### OBJECTIVE
Identify each line in the listing below that contains the word "coordinates", and copy those lines out in full. Matching is case-sensitive.

========

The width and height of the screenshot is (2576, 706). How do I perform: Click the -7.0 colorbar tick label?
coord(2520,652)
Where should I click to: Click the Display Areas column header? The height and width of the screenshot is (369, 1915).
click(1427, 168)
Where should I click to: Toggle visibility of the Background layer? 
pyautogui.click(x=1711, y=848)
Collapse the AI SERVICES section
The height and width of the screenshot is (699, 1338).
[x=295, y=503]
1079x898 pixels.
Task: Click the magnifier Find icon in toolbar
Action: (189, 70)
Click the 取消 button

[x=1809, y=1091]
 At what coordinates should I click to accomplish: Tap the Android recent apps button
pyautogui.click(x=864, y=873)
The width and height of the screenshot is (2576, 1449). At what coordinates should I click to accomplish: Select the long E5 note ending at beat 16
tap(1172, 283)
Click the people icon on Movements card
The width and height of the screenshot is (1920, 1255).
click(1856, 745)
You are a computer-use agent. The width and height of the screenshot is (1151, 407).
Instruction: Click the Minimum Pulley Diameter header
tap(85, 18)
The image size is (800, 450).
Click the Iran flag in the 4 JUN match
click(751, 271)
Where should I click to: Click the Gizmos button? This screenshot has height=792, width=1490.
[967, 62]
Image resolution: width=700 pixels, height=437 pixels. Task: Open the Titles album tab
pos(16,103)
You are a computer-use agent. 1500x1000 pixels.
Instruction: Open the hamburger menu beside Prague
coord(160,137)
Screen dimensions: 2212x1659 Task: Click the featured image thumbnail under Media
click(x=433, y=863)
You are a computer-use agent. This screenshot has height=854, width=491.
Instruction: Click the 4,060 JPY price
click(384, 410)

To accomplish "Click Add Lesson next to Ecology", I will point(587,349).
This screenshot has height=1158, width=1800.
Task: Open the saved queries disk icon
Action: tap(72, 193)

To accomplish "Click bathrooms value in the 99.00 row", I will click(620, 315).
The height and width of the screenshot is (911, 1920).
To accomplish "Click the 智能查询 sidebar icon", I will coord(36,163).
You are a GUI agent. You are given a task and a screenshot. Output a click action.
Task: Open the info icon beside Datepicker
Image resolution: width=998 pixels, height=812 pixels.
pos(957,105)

========

### FULL OUTPUT
 At what coordinates should I click to accomplish: Tap the Android recent apps button
The width and height of the screenshot is (2576, 1449). At what coordinates should I click to accomplish: Select the long E5 note ending at beat 16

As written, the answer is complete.